Proof. First of all that (the image of) $S^{-1} C$ is integral over $S^{-1}A$ (I drop the image of's from here) is easy. Now let $x\in S^{-1}B$ a root of a monic polynomial $P$ in $S^{-1}A[T]$. Let $s\in S$ be the product of "denominators" of $x$ and coefficients of $P$. Then $sx$ verifies a monic relation over $A$, so that it is in $C$ by definition of $C$, so that $x$ is in $S^{-1}C$. $\square$
Proposition. Let $A$ be a domain. The following are equivalent : 


*

*$A$ is integrally closed ;

*For all $\mathfrak{p}\in\textrm{Spec}(A)$ the localization $A_{\mathfrak{p}}$ is integrally closed ;

*For all $\mathfrak{p}\in\textrm{Spec}(A)$ that is maximal, the localization $A_{\mathfrak{p}}$ is integrally closed.


Proof. As $A$ is a domain, everything (localizations $A_{\mathfrak{p}}$'s included) will take place in $K = \textrm{Frac}(A)$. Then $\textrm{Frac}(A_{\mathfrak{p}}) = K$ for all $\mathfrak{p}\in\textrm{Spec}(A)$, so that the lemma shows that (1) implies (2).
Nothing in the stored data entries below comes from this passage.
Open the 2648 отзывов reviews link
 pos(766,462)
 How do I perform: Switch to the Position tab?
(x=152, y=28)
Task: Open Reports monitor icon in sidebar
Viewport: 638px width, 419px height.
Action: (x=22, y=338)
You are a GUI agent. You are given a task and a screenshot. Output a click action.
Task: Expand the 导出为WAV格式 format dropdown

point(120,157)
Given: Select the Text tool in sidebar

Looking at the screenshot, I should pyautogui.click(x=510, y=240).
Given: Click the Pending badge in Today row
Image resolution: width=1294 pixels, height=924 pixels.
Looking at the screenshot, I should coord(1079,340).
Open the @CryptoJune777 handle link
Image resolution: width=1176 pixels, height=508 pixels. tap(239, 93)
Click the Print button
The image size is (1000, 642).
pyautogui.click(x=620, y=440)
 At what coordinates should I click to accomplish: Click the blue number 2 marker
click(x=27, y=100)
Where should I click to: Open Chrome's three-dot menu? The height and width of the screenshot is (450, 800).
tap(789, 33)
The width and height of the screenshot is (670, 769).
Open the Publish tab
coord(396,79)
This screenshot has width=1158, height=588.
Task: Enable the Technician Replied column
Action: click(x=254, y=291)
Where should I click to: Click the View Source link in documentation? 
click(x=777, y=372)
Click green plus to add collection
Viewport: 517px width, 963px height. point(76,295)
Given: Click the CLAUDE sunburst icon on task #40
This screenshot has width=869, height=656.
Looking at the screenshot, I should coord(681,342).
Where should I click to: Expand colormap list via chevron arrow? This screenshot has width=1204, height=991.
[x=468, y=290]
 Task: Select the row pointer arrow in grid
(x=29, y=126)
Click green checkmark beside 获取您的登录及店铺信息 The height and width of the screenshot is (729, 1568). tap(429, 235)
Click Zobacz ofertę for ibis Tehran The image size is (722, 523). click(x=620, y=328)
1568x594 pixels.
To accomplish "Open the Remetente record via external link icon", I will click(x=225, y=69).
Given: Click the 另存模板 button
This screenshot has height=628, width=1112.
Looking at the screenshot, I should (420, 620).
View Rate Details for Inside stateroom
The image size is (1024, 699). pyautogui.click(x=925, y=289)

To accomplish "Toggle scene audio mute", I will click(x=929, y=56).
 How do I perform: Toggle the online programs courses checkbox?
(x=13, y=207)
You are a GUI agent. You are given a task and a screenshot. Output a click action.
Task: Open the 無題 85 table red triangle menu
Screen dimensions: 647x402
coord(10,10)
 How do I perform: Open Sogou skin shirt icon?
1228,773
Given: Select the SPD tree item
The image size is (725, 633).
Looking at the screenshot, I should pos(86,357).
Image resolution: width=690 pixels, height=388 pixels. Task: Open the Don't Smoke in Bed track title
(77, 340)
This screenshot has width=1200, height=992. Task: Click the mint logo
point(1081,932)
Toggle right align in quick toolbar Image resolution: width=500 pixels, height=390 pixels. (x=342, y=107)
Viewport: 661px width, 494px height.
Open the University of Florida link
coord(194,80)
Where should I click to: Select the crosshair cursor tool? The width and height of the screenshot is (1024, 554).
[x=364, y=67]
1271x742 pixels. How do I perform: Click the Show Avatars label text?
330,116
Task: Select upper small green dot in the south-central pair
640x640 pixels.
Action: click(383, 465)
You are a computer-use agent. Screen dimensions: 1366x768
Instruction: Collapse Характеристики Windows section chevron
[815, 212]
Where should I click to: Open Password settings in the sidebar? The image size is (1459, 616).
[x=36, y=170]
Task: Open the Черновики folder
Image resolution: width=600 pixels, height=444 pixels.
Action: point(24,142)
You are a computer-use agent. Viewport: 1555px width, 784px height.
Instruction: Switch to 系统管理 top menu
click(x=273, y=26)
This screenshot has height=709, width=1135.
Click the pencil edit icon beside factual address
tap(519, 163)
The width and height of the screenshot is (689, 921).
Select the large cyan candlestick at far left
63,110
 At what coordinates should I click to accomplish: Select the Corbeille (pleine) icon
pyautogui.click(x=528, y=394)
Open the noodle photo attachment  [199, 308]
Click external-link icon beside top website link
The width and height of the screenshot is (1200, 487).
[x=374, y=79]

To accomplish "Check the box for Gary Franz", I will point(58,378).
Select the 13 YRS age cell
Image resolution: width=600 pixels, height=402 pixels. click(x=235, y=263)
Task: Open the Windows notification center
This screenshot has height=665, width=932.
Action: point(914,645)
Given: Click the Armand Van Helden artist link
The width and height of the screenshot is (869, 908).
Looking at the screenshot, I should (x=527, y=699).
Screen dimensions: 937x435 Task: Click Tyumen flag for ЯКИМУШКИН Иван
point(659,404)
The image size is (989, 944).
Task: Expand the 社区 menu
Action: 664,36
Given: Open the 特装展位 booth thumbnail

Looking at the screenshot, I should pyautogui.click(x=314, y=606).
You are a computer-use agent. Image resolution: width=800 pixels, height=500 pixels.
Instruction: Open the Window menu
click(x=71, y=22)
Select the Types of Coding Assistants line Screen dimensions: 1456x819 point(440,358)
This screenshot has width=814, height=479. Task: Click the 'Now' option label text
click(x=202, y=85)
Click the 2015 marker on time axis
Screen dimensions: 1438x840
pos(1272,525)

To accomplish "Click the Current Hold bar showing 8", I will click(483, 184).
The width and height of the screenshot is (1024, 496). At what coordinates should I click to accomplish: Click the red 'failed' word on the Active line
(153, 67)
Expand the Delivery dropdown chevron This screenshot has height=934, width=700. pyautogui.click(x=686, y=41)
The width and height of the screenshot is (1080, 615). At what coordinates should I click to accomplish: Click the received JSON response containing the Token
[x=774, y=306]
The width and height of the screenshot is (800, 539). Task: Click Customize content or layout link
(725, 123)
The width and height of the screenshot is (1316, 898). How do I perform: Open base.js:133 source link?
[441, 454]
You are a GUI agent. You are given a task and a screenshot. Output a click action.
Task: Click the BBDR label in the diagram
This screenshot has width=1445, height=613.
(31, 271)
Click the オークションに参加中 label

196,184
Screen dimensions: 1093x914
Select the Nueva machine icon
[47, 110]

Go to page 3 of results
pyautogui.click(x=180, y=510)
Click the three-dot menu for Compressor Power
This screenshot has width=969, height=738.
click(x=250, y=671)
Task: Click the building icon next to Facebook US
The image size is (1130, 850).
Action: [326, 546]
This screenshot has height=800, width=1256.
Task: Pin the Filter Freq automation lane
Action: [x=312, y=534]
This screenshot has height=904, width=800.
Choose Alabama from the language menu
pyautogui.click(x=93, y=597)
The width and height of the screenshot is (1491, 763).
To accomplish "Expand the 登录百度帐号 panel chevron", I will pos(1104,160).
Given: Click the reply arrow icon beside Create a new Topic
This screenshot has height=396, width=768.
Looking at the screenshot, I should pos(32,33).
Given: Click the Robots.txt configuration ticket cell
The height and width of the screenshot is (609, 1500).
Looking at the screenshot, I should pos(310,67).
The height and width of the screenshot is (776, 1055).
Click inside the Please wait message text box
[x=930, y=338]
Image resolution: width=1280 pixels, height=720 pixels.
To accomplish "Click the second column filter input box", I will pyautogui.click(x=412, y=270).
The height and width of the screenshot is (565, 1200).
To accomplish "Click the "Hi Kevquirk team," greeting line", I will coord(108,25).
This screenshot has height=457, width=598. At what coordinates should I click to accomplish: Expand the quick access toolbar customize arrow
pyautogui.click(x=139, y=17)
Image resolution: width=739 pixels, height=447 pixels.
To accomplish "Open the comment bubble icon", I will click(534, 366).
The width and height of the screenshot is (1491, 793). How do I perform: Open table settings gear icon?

No comment one (2) implies (3). Now suppose (3). Note $C$ the integral closure of $A$ in $K$. By the lemma, the morphism (the inclusion) $C\to A$ induces an isomorphism $C_{\mathfrak{p}}\to A_{\mathfrak{p}}$ for $\mathfrak{p}\in\textrm{Spec}(A)$ that is maximal. The conclusion results from the following lemma. $\square$
Lemma 2. Let $\varphi : M\to N$ be an morphisms of $A$-modules. The following are equivalent :


*

*$\varphi$ is an isomorphism ;

*$\varphi_{\mathfrak{p}} : M_{\mathfrak{p}}\to N_{\mathfrak{p}}$ for all $\mathfrak{p}\in\textrm{Spec}(A)$ ;

*$\varphi_{\mathfrak{p}} : M_{\mathfrak{p}}\to N_{\mathfrak{p}}$ for all $\mathfrak{p}\in\textrm{Spec}(A)$ that is maximal.


Proof. Results immediately from the more general follwoing lemma. $\square.$
Lemma 3. Let $A$ be a ring and $S$ be a multiplicatively closed subset of $A$. Then $M\mapsto S^{-1}M$ is an exact functor.
Proof. $S^{-1} M \simeq M \otimes_A S^{-1} A$ functorialy so that $M\mapsto S^{-1}M$ is already right exact as "tensoring is a right exact functor". To conclude, one just has to show that $M\mapsto S^{-1}M$ sends injective maps to injective maps. So let $\varphi : M\to N$ be injective and let $\frac{m}{s}$ be in the kernel of $S^{-1}\varphi$, which means that $\frac{\varphi(m)}{\varphi(s)} = 0$ in $S^{-1}N$, which means that you can find an $s'\in S$ such that $s'\varphi(m) = 0$, which means $\varphi(s'm) = 0$, and $\varphi$'s injectivity implies that $s'm = 0$, which implies that $\frac{m}{s} = \frac{1}{ss'} s'm = 0$ in $S^{-1} M$. $\square$
Remark. The proposition answers to your question 2.